Selain itu, dia juga tekun mengaji di abahnya.
Setelah
lulus SD, dia ingin mendalami pendidikan agamanya, sehingga melanjutkan ke
pondok mondok di pondok pesantren Abu pesantren di Dusun Beron, DEsa Punggulre jo Rengel selama 5 tahun dengan
asuhan Kiai Musyafak. Dirasa kurang dalam mendalami ilmu agama, dia melanjutkan
Darin Ngumpakdalem, Kendal Bojonegoro. Berbagai ilmu dia kuasai, di antaranya fiqih
dan tasawuf. Bakat menjadi mubalig sudah terlihat sejak usia 20 tahun.
Dia
tak kenal lelah menuntut ilmu, sehingga kembali mondok. Pondok pesantren Tebu
Ireng Jombang, yang pengasuhnya waktu itu adalah tokoh sekaligus pelopor
berdirinya NU, KH Hasyim Asy’ari menjadi tujuannya. Kala itu jiwa mandirinya
sudah terbentuk. Dia membiayai dirinya sendiri selama mondok dengan
mengumpulkan uang dari menjahit. Hal itulah, yang membuat dia disegani oleh para
kiai dan gurunya. Dari situlah kemandiriannya terlatih sampai akhirnya di tahun
1949 dia pulang kampung untuk berjuang di Soko.
Karena
sejak kecil sudah hidup di keluarga yang kental nilai agama, dengan didikan
sang ayah yang tegas dan keras, menjadikan dia tokoh masyarakat sekaligus
seorang pengusaha dengan manajemen yang bagus.
Di
Soko berdakwah melalui surau-surau yang ada, juga mendirikan pondok pesantren
Nurul Huda yang berada di komplek yayasan Islam Nurul Huda. Ada madrasah
Tarbiyatul Islam yang sekarang diteruskan anak dan cucunya.
Anak
yang ke 7 Asadullah Khoiri, menceritakan tentang salah satu karomah tersembunyi
Kiai Nur Hasyim. Bahwa musala dari Mojo ke Soko dipindah oleh Kiai Nur Hasyim sendiri
dengan bantuan para kodam (pembantunya) berupa macan putih. ‘’Aneh juga paginya
tidak ada musala di situ, kok malamnya bisa ada. Padahal abah waktu itu sedang
istirahat di rumah, ungkap Kepala Sekolah MA Tarbiyatul Islam itu.
Sejak
tahun 1949, sepulangnya dari pondok Tebu Ireng Jombang, memang Kiai Nur Hasyim
langsung membantu mengajar ngaji. ‘’Sejarah mencatat pendidikan islam untuk
pertama kalinya yang didirikan di Soko dipelopori oleh Kiai Nur Hasyim,’’

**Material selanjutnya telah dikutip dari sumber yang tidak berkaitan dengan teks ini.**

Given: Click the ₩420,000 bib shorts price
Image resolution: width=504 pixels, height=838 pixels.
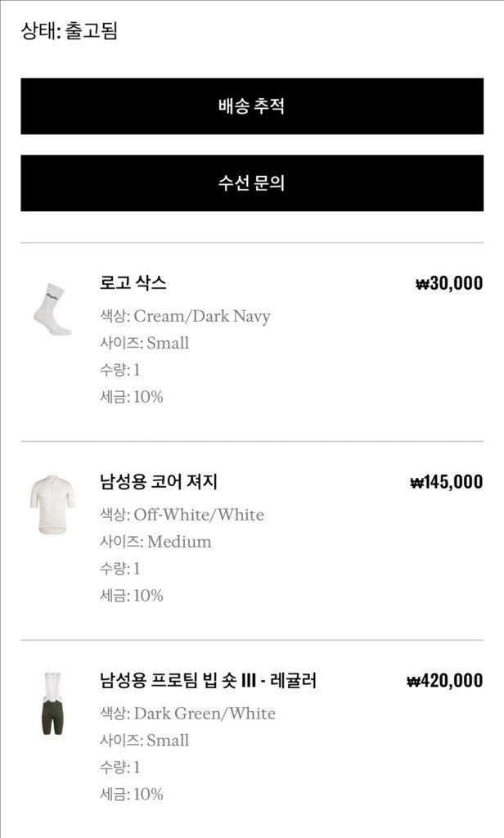Looking at the screenshot, I should (443, 681).
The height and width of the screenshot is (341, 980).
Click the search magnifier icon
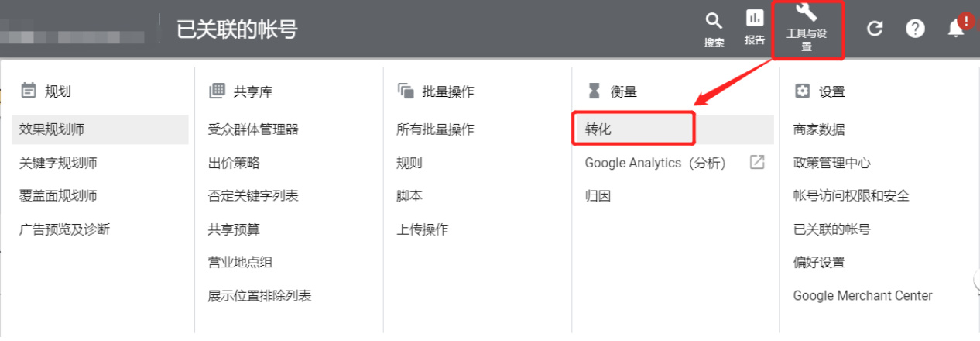click(x=714, y=22)
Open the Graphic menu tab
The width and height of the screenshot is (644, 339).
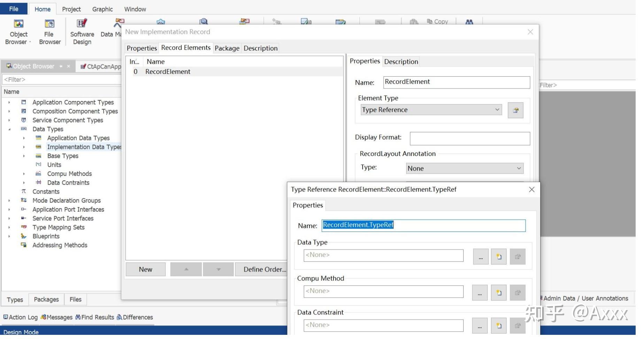click(x=102, y=9)
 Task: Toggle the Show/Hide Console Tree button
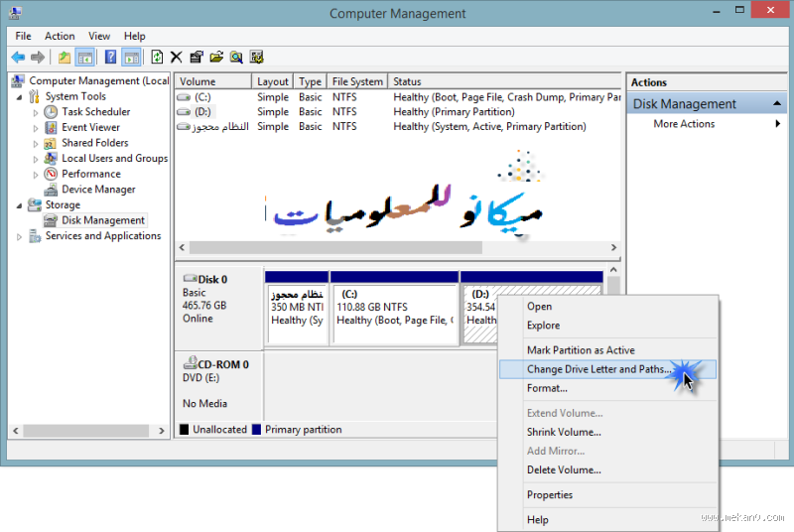pos(85,58)
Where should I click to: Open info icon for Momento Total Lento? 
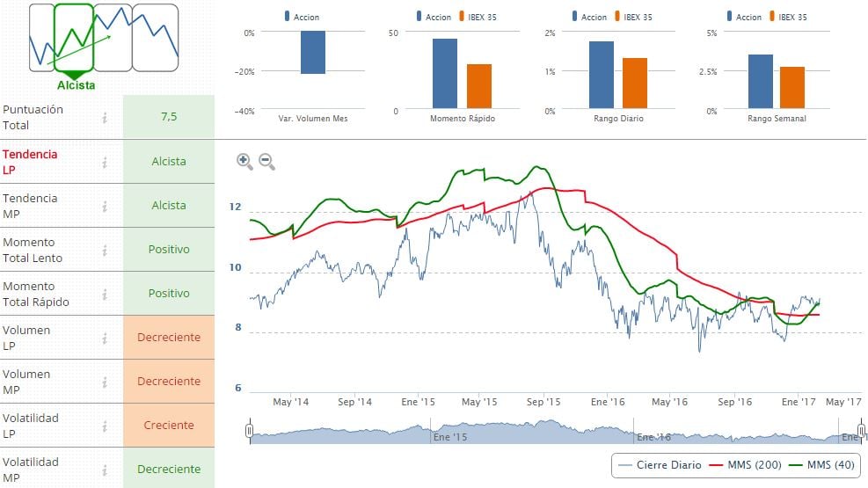point(105,250)
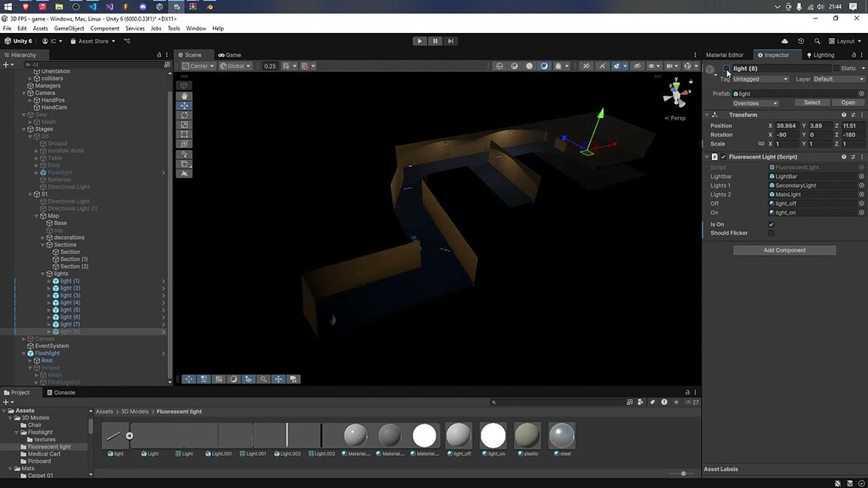Click the Pause button in the top toolbar
This screenshot has width=868, height=488.
(x=434, y=40)
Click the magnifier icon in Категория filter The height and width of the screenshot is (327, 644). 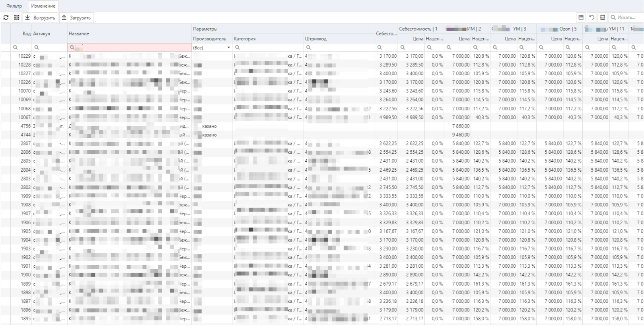[x=237, y=47]
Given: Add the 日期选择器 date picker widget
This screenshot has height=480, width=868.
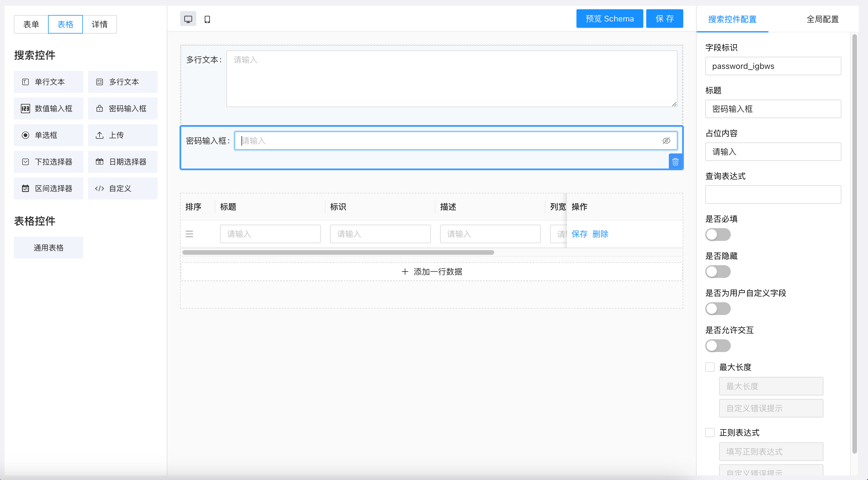Looking at the screenshot, I should point(123,162).
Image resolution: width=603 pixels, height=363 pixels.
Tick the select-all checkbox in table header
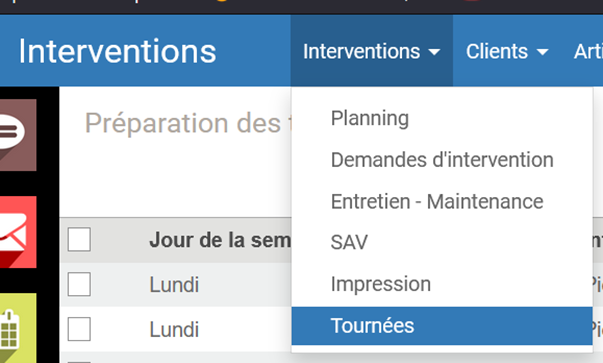(x=79, y=239)
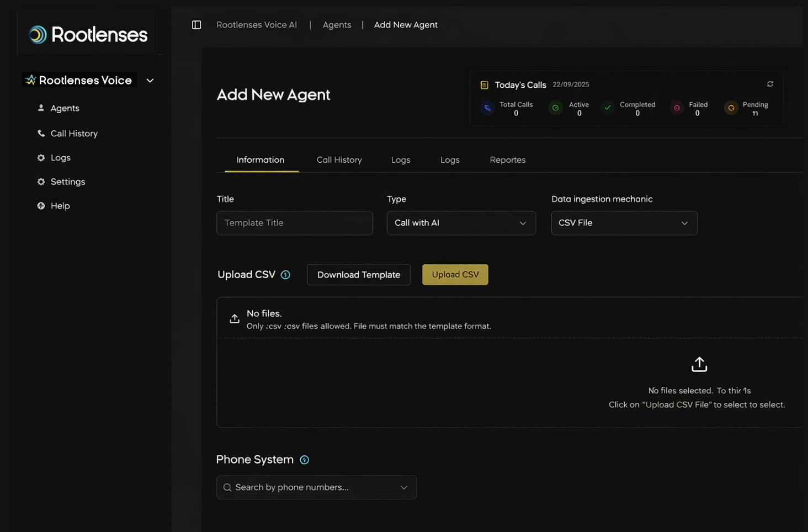Click the Upload CSV info icon
This screenshot has height=532, width=808.
tap(285, 275)
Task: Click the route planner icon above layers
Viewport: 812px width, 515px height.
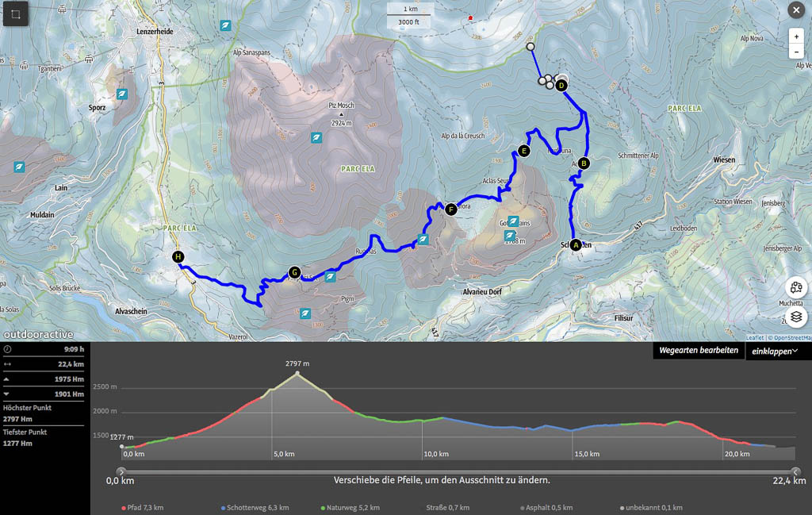Action: pos(796,288)
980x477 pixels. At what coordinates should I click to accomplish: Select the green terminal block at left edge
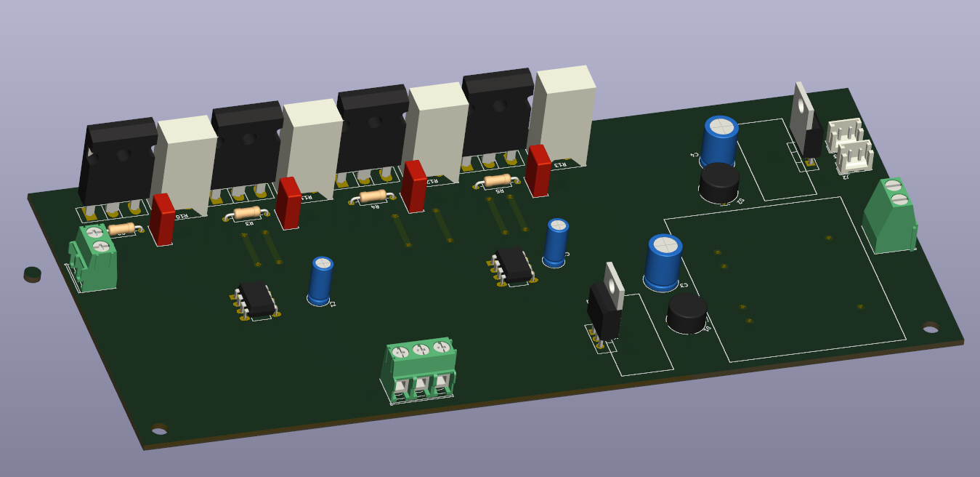pos(95,258)
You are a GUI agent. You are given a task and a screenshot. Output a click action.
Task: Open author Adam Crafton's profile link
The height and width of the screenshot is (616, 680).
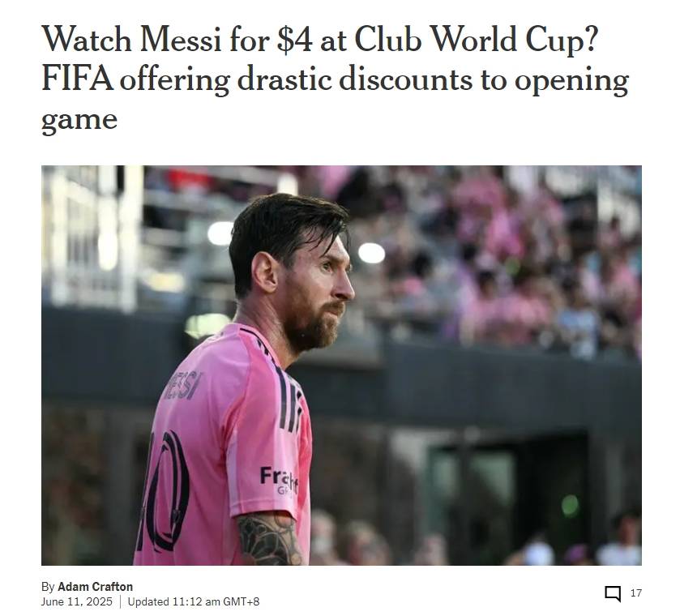pos(95,587)
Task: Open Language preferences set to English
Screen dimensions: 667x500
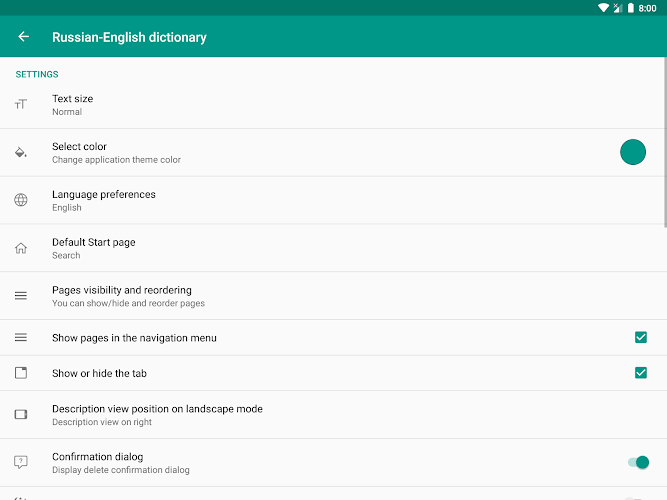Action: pyautogui.click(x=334, y=200)
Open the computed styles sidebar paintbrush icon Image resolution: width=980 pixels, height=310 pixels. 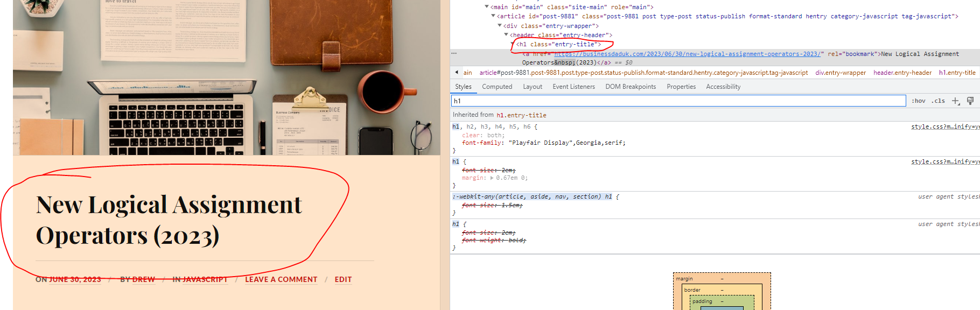click(970, 101)
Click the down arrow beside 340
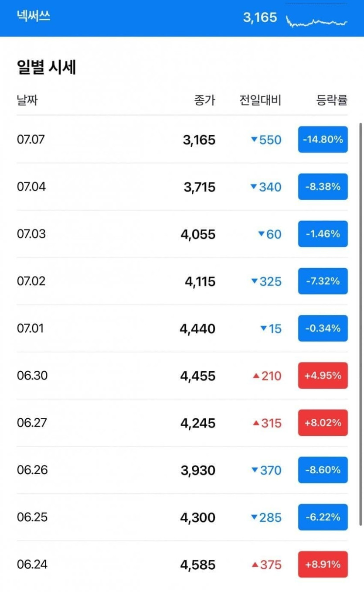364x592 pixels. [x=254, y=187]
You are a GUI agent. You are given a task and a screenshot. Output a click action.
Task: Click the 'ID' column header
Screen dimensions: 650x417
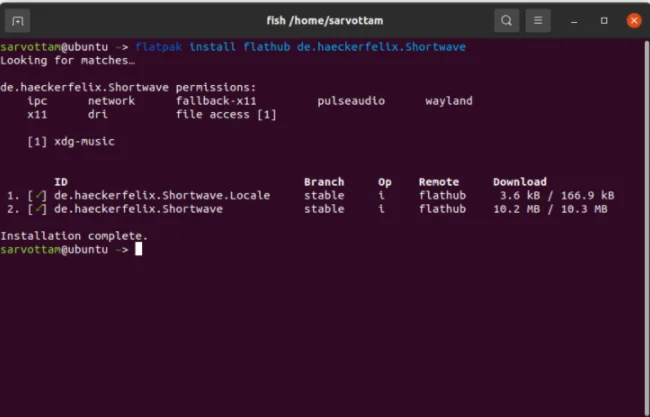(60, 182)
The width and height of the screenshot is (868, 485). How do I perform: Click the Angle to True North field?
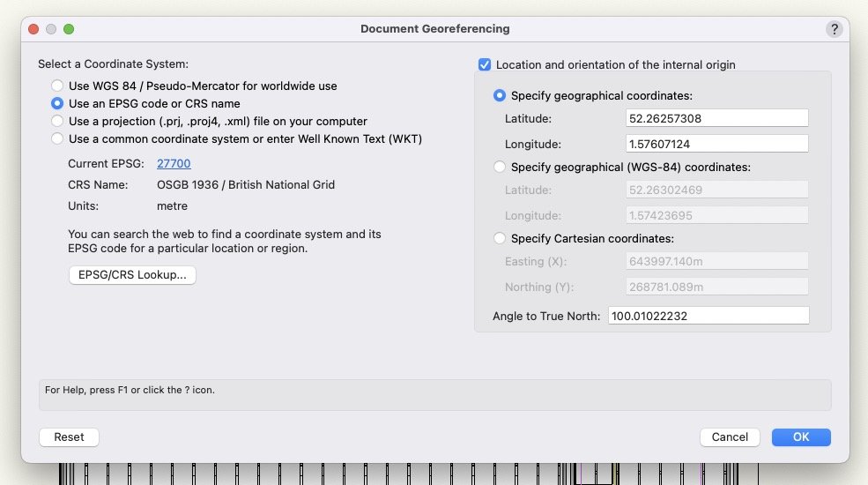point(708,316)
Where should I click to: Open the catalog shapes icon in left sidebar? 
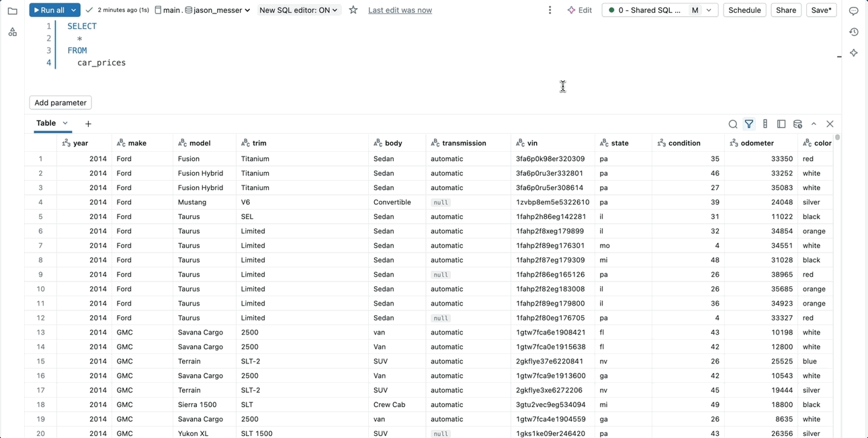12,32
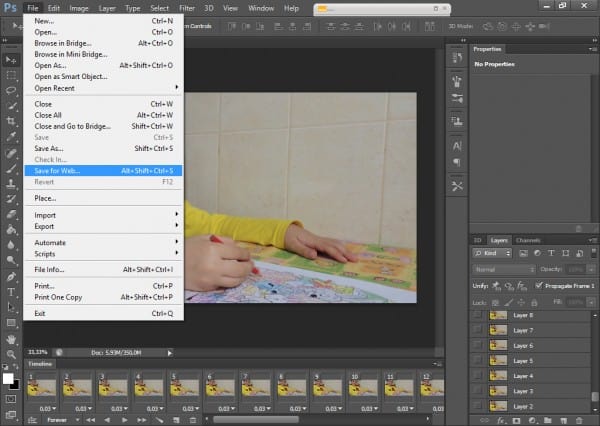Open the Normal blend mode dropdown
The image size is (600, 426).
pyautogui.click(x=504, y=270)
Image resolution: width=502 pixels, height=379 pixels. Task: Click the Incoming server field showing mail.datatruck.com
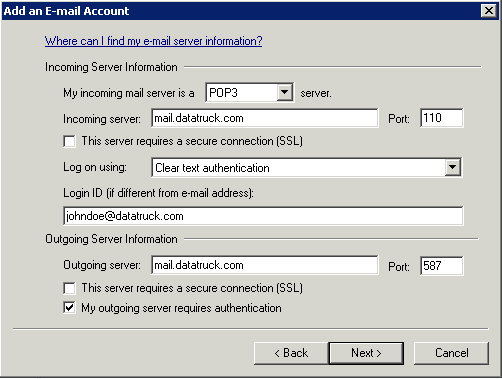[265, 118]
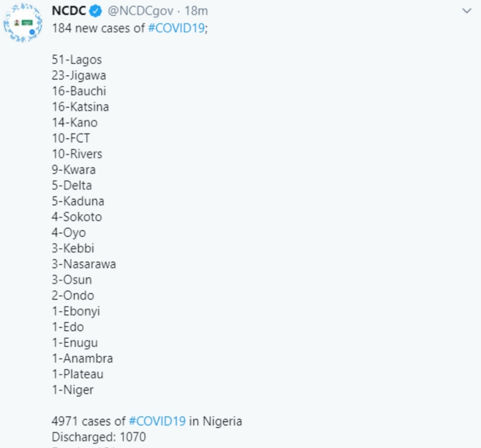The image size is (481, 448).
Task: Click the 4-Sokoto text
Action: click(x=77, y=217)
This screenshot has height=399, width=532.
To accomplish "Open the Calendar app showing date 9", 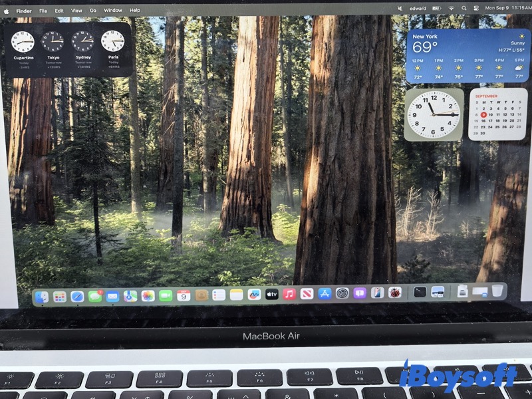I will pos(184,295).
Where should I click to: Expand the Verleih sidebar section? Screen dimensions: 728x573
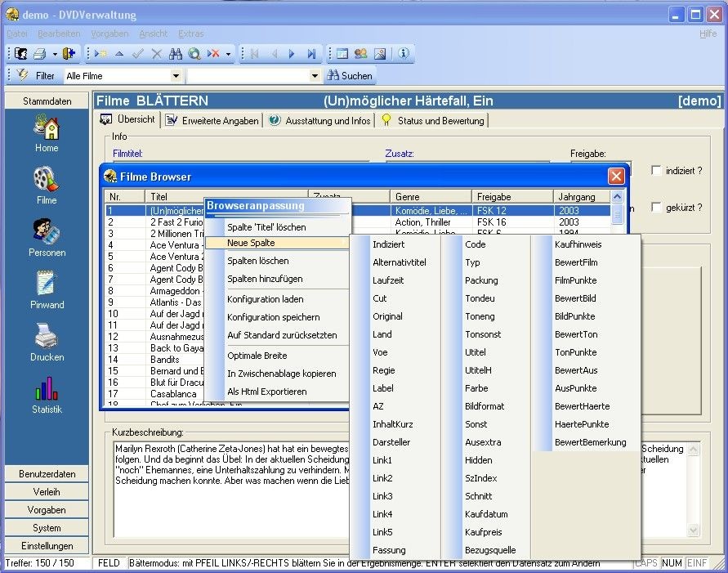click(47, 492)
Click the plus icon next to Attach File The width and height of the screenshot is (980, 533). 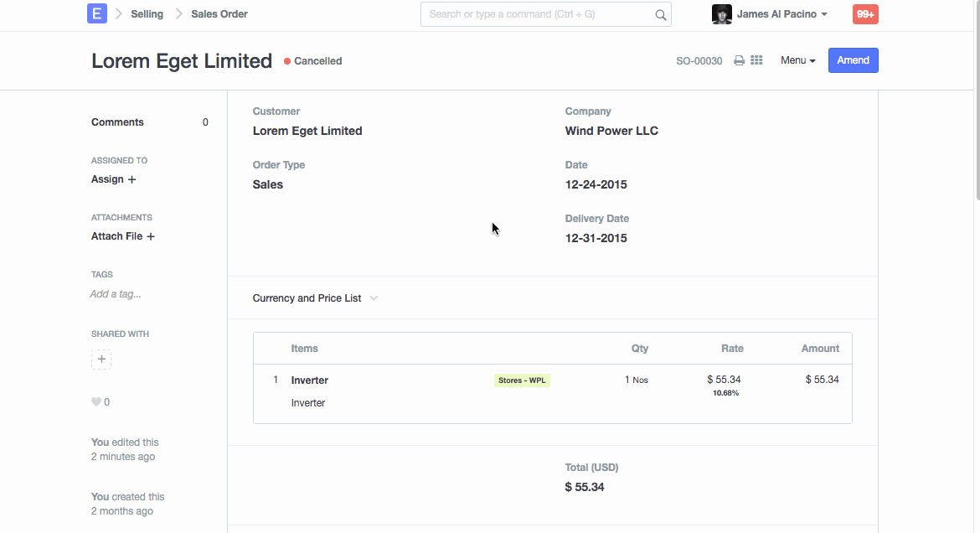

tambah Kiai Mu’thi, putra Kiai Nur Hasyim lainnya. Dia meniruman
ucapan Kiai Nur Hasyim bahwa mencerdaskan generasi dan kader bangsa harus
melalui pendidikan, khususnya agama.
Sejak berdiri Madrasah Ibtidaiyah (MI) di Soko. Sampai sekarang MI menyebar
sampai pelosok desa di Soko.
Pada
tahun 1951 berdiri MI Tarbiyatul Islam Sokosari. Berdirinya di pelopori bersama
sahabatnya, hingga dikenal dengan sebutan ‘tiga serangkai’, yakni Kiai Nur
Hasyim sebagai pelopor yang membidangi pendidikan dan politik kebangsaan, Kiai Rozi
membidangi hubungan masyarakat dan diplomatik umat, serta Kiai Kardani membidangi
politik kemasyarakatan sekaligus menjadi mata-mata Golkar sebagai strategi pendekatan
pemerintahanan kala itu.
Sementara
itu, setelah berupaya keras dengan memulai berjuang mendirikan MI, di tahun
yang sama, Kiai Nur HAsyim menikah dengan seorang gadis asal Desa Sawahan,
Kecamatan Rengel bernama Siti Mu’tiah binti Ahmad Musyafak. Pasangan itu dikaruniai delapan anak. Di antaranya Umi
Nasikhah, Luluk Muftiyah, Anisa’i Khoiriyyah, M. Ali Mufthi, Hadi Masruri, Rofih
Kholiliyah, Asadullah Khoiri dan Khoirul Muttaqim.
Meskipun
hidup di jaman penjajahan Belanda sampai Jepang, dengan stabilitas keamanan
terganggu, tidak menyurutkan langkahnya untuk mengembangkan sistem pendidikan
madrasah yang didirikannya. Semula masih menggunakan sistem sorogan (klasikal) ala
pesantren. Hingga seiring perjalanan waktu, akhirnya sukses mengembangkan program
pendidikan ma`arif. Terbukti, tahun 1957 berhasil mendirikan madrasah tsanawiyah
(Mts) Tarbiyatul Islam yang sudah mulai menggunakan kurikulum dinas pendidikan,
hasil perjuangannya yang tak kenal lelah itu bersama temannya tersebut.
Akhirnya
1968, bersama sahabat seperjuangannya, Kiai Nur Hasyim mempunyai inisiatif untuk
menyelamatkan umat dari rongrongan ideologi komunism dan demi mempertahankan
agama dan bangsa, dia memulai menampakkan diri ikut berkiprah dipanggung politik
kala itu menjadi kader PPP. Misinya menyebarkan pendidikan agama dan politiknya
sampai ke pelosok desa se Kecamatan Soko. Kunci perjuangannya menyatukan tiga
pilar yaitu melestarikan ubudiyyah (ibadah-akhlaq), penyebaran pendidikan politik
umat dan sikap komunikatif atau musyawaroh bersama rakyat, mendapat dukungan
penuh oleh rakyat. Satu persatu berdiri MI di Soko, hampir 16 MI yang
berdirinya dipelopori Kiai Nur Hasyim. “Dengan
daya yang tangguh, setiap malam Mbah Nur Hasyim dengan sepeda pancal bersilaturrahmi
ke desa-desa. Pertama untuk mengaji dan konsolidasi bersama rakyat. Kemudian
membuat stategi mendirikan madrasah. Itulah yang istiqomah dilakukan. Pagi
berurusan dengan santri malam berurusan dengan masyarakat, itu yang bikin salut,”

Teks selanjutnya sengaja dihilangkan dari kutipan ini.